### RECORDS FOR THE TASK

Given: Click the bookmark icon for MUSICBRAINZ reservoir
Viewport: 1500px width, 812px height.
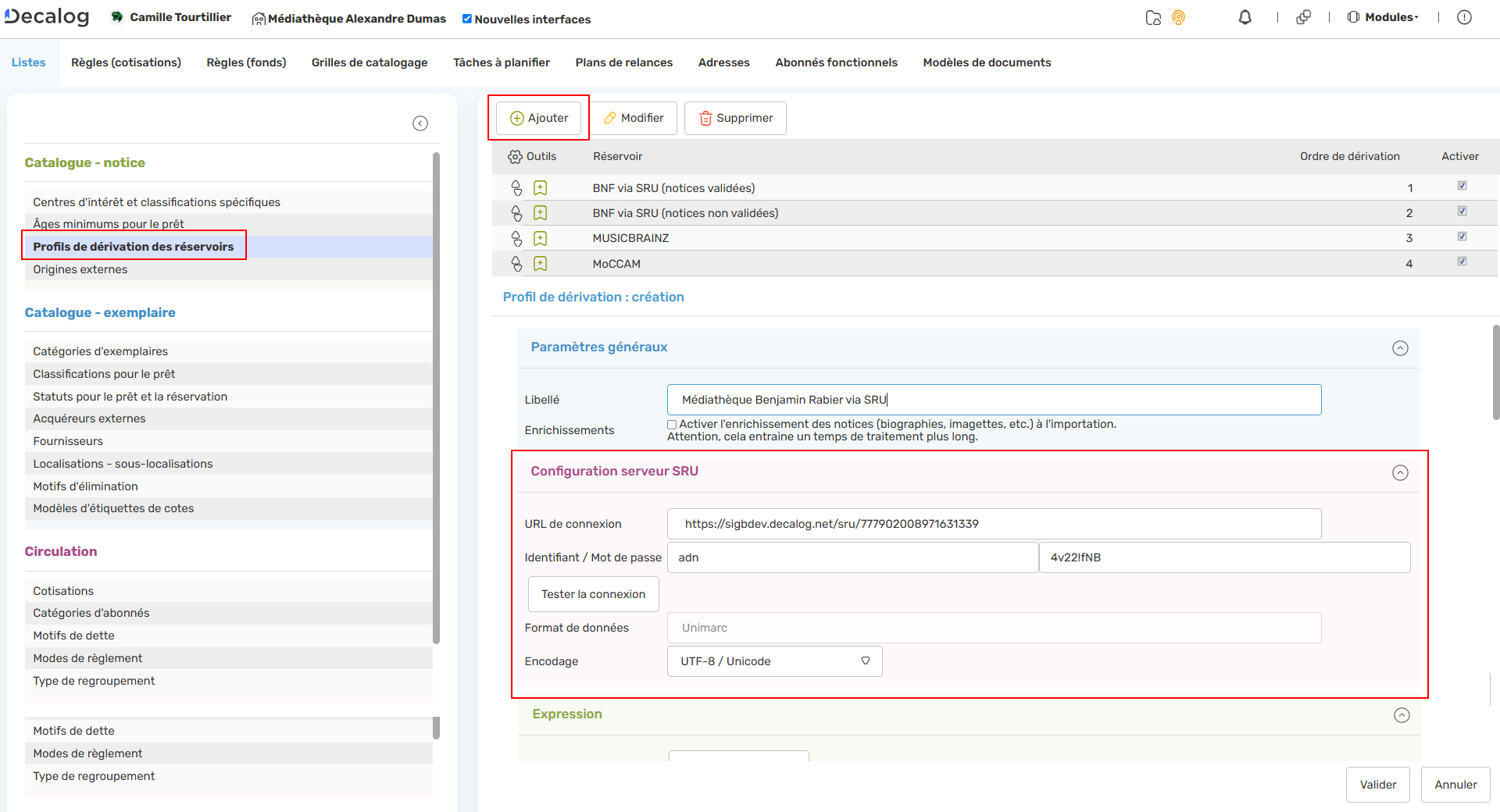Looking at the screenshot, I should tap(541, 238).
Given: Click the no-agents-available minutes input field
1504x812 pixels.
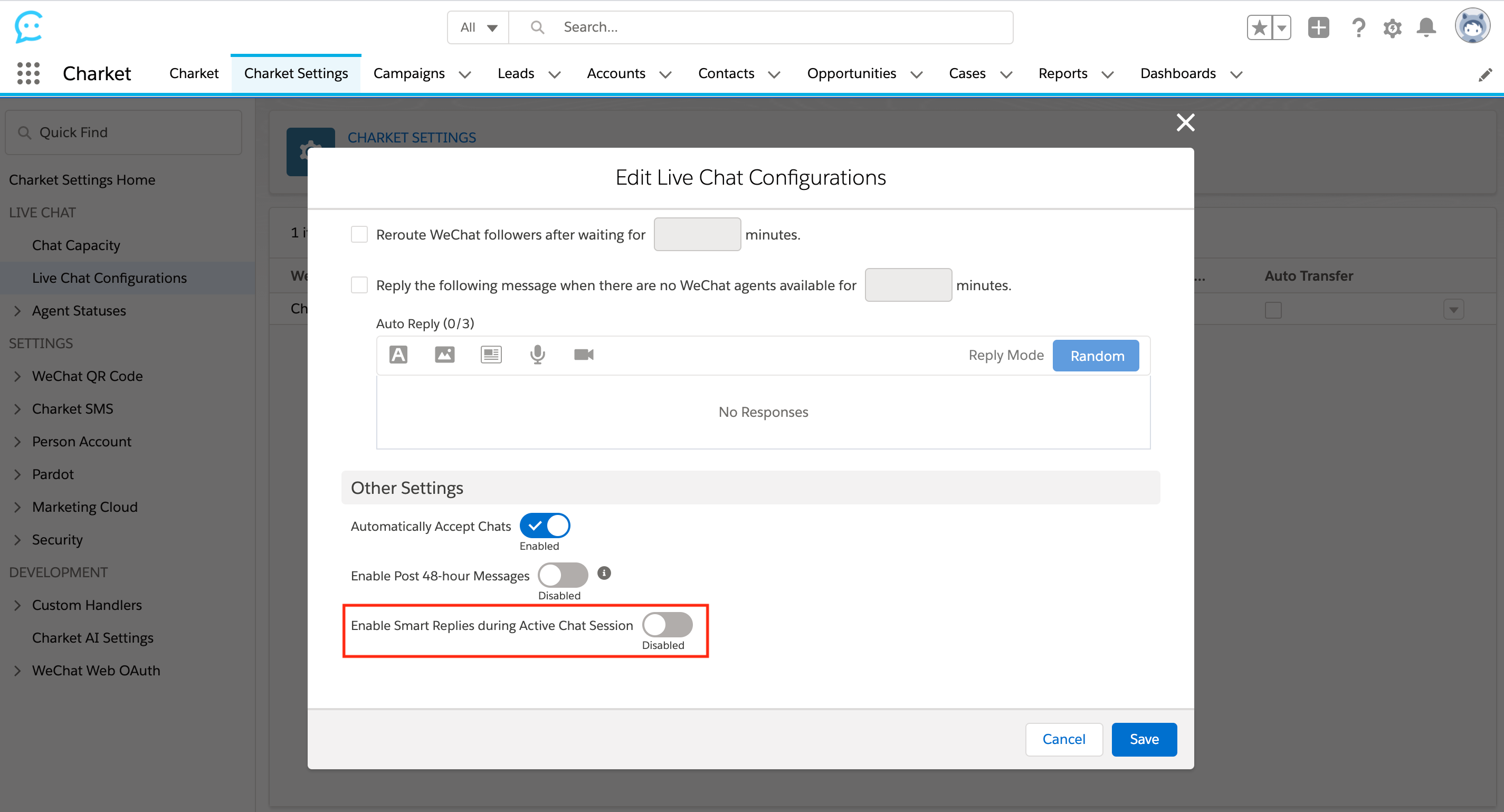Looking at the screenshot, I should (x=908, y=285).
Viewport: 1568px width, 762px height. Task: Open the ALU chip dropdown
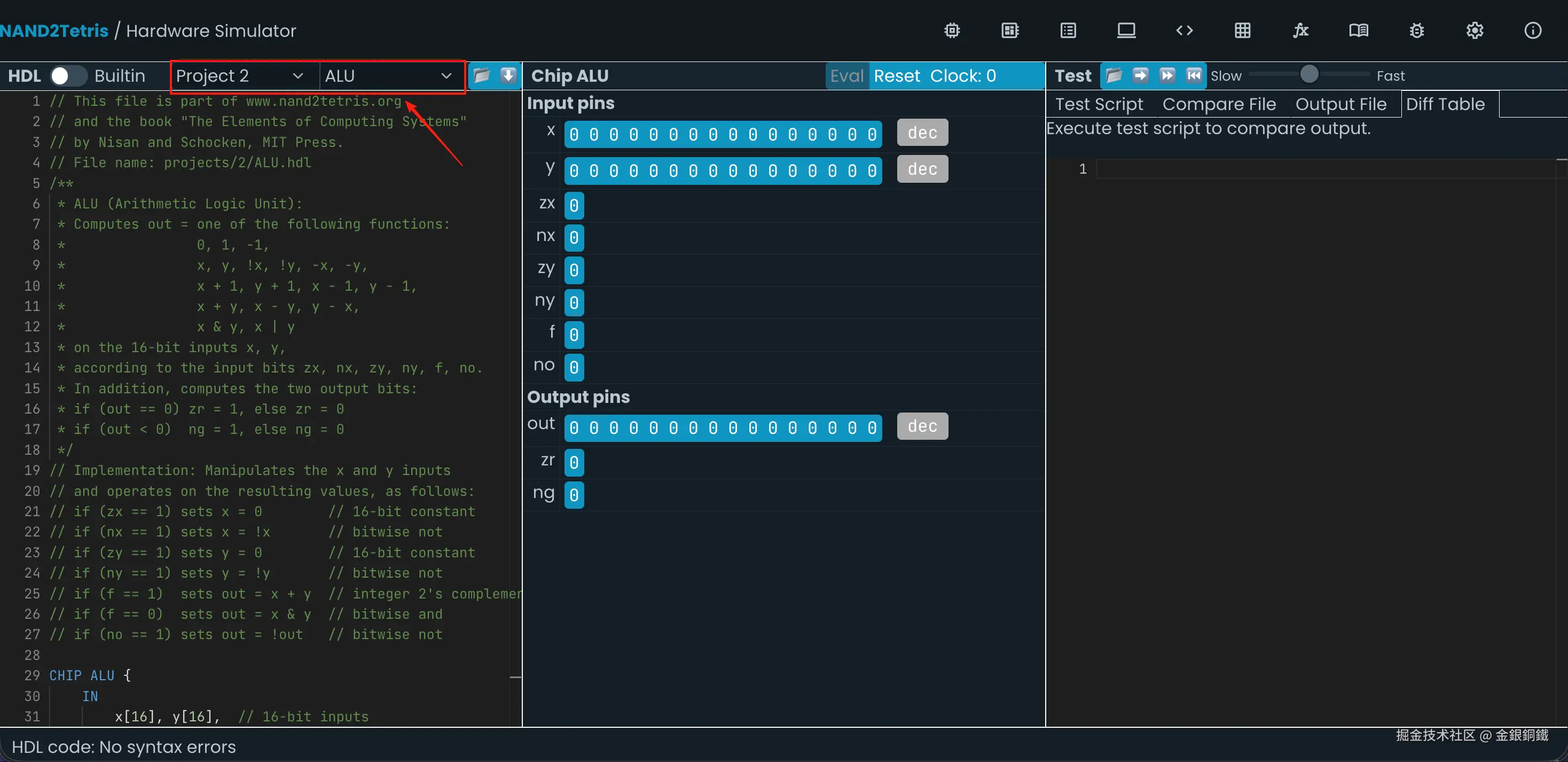pyautogui.click(x=388, y=75)
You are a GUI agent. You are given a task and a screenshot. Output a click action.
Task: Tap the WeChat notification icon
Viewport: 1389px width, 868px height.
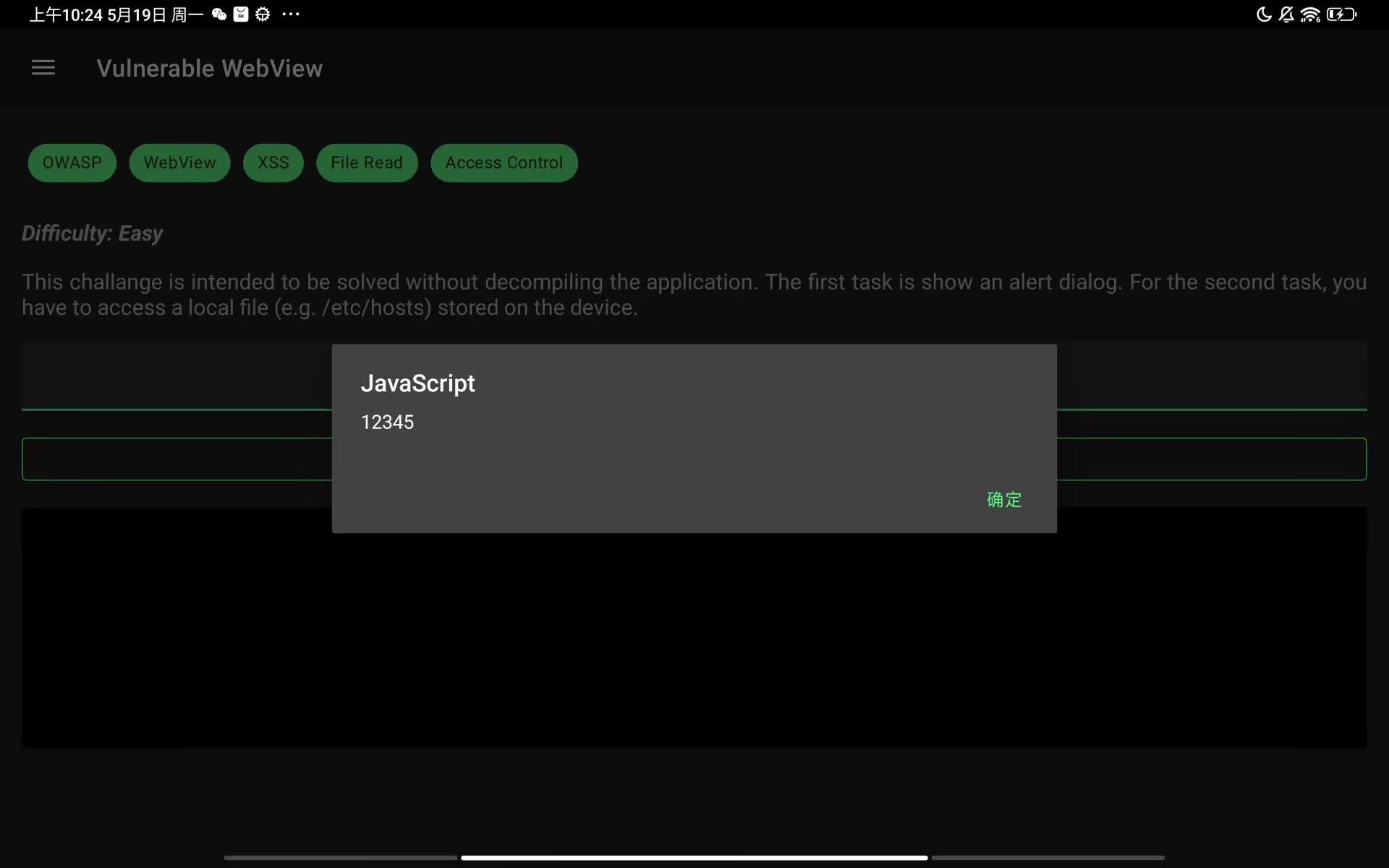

### WHAT TO PRODUCE
What's needed is every record restated exactly, pictures excluded.

### SOLUTION
Given: Click the bookmark icon for MUSICBRAINZ reservoir
Viewport: 1500px width, 812px height.
Looking at the screenshot, I should tap(541, 238).
Given: Click the no-agents-available minutes input field
1504x812 pixels.
Looking at the screenshot, I should (x=908, y=285).
Viewport: 1568px width, 762px height. Task: Open the ALU chip dropdown
pyautogui.click(x=388, y=75)
You are a GUI agent. You are given a task and a screenshot. Output a click action.
Task: Tap the WeChat notification icon
Viewport: 1389px width, 868px height.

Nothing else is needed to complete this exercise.